Soon, an exclamation from Psammead: "OMG. It's doing it! My hand is all weird and tingly. And I parped, although that may have been coincidence."
Further experimentation (Stealth showed particular commitment to the task, even hanging out her washing one-handed) led to the conclusion that yes, indeed, something funny goes on if you hold batteries for just shy of 20 minutes. Mostly farting and weeing, but for that you will have to read the thread.
"I'm too scared to try," whined the aptly-named DitheringDoofus. "My DH tests them on his tongue to see if they're live and it totally freaks me out. I read somewhere that four people a year die testing batteries on their tongues. No idea if that's true!"

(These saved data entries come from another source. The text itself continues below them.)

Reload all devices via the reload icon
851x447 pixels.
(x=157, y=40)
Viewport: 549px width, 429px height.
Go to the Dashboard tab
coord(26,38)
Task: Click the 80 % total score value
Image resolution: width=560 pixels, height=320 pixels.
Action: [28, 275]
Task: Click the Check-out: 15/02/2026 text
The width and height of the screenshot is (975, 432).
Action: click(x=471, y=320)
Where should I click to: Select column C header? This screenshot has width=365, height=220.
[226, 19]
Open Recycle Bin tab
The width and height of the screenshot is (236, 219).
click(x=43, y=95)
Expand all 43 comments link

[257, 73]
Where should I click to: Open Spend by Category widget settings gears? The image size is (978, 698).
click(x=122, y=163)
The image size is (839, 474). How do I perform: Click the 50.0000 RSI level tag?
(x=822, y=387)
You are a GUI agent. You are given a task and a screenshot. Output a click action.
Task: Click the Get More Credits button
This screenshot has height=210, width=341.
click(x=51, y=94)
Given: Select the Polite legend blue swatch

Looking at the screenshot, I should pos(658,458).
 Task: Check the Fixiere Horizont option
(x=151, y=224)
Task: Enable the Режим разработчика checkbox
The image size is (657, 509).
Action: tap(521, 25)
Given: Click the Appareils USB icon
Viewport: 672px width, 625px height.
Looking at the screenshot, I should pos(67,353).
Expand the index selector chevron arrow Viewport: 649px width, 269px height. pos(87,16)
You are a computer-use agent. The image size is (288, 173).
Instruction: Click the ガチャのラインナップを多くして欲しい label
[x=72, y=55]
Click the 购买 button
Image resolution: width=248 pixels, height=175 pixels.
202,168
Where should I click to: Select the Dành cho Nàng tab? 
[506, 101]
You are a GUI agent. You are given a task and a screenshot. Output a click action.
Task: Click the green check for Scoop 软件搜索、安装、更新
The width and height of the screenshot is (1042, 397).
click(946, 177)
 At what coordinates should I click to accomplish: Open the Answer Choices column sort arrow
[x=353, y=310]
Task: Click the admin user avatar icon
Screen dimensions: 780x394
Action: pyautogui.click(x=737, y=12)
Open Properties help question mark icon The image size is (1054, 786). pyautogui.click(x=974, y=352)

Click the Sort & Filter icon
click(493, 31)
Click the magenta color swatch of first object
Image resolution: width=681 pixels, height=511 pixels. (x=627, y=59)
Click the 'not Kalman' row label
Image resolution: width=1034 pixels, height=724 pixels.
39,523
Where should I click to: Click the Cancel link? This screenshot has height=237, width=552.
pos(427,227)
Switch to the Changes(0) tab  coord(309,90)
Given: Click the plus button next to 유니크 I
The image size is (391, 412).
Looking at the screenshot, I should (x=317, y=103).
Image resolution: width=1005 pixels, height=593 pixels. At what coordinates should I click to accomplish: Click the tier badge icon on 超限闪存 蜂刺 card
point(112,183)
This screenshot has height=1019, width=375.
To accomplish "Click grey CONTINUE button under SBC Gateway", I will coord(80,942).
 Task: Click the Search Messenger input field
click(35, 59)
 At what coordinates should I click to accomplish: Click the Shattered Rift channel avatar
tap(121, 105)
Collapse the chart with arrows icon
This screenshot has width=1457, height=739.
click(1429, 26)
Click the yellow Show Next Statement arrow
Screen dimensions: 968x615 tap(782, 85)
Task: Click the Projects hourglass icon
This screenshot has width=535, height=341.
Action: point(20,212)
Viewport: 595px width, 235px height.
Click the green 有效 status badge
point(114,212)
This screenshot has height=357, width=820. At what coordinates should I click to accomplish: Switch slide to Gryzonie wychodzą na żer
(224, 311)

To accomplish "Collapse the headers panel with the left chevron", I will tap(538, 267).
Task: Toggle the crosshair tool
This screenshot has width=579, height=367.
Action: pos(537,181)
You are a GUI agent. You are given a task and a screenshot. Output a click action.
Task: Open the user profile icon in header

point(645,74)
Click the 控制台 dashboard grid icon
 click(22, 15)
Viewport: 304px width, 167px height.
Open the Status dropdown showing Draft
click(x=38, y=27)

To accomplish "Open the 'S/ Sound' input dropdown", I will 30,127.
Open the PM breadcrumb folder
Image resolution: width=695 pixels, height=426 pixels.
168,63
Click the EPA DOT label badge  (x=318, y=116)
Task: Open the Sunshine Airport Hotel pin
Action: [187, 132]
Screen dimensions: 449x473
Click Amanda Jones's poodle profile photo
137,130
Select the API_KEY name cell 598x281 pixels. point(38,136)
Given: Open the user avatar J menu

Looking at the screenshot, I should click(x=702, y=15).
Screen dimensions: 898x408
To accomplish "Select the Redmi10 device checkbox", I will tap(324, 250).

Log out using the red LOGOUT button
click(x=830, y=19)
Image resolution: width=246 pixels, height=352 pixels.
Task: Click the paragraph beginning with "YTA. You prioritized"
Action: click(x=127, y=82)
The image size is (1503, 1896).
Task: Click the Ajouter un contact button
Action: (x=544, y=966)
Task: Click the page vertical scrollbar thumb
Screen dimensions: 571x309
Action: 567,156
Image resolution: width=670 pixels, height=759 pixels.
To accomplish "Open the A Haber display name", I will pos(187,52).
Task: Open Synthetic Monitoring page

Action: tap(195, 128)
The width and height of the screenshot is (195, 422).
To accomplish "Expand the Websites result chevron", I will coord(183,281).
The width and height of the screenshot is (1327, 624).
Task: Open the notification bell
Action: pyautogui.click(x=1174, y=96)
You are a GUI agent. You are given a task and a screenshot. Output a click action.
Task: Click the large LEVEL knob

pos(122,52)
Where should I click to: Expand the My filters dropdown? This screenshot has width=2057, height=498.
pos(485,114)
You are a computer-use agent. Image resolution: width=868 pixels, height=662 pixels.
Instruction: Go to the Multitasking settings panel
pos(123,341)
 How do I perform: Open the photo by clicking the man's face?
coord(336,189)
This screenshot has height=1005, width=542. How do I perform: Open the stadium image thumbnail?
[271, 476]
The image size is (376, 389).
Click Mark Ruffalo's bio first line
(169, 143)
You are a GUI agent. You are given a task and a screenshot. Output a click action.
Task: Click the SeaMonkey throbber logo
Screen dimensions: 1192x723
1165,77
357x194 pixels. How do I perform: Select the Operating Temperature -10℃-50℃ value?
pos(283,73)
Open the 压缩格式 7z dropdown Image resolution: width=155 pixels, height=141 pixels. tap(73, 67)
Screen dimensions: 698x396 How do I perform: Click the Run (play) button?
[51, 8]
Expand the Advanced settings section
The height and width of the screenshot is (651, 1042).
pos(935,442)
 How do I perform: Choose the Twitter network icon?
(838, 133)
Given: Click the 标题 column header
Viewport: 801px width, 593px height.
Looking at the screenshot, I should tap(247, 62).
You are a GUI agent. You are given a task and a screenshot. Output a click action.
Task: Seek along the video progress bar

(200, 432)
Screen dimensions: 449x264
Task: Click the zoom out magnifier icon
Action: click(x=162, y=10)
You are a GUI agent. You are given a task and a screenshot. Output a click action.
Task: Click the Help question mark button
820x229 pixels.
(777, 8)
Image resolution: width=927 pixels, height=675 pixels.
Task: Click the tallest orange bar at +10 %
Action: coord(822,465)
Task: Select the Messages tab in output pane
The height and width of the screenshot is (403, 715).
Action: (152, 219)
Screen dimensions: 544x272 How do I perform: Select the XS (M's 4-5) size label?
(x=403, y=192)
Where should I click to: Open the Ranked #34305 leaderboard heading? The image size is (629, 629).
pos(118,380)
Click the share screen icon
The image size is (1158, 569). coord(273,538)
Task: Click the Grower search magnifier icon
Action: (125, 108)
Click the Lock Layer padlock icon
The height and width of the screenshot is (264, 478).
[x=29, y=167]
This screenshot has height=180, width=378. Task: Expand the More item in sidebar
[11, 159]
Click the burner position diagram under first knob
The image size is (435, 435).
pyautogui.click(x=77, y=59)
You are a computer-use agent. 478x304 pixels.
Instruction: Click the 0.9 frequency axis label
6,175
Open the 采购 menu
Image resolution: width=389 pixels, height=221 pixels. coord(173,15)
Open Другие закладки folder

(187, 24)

"I have heard of battery-on-tongue-testing suspected murder before," reported Psammead, "but I don't think he was charged..."
"The Playmobil people in our house have been filling in their census forms," reported NormanTheForeman, recently elected as Prime Minister of Playmoland. "10 Upping Street is a one-roomed residence, inhabited by six adults. We think we were born in a factory in Germany, but we all speak English. Quite a few robbers were staying in the police station on census night. The police station owns two cars."
"What is their religion?" ForeverNamechanging wanted to know. "We believe in the Almighty Owner and his Mum!" declared Norman. "We also have a large number of Playmopeople, but they don't all live in the same residence. Actually, I fear several of our Playmopeople don't actually have houses to live in <makes note to sort out homelessness problem at next Cabinet meeting>."
"You had lots of robbers in jail and homelessness is rife in your constituency?" shouted ForeverNamechanging, revolting as ever. "I want the townsfolk to rise up and get a new prime minister."
But where's Norman when we need him?
"Calling all Playmobil experts!" yelled chillipickle. "I have a police motorbike, which I need to give to my three-year-old DS, minus the gun. He is definitely going to ask what the holster is for, and it gets in the way of the arm moving all the way round, so ideally I would like to take the holster off, but I'm not sure if I can do this without breaking it. Does anyone know?"
"Seeing you already have the gun, can you sneak up to the policeman, point the gun at him and demand he take it off?" offered Ciske.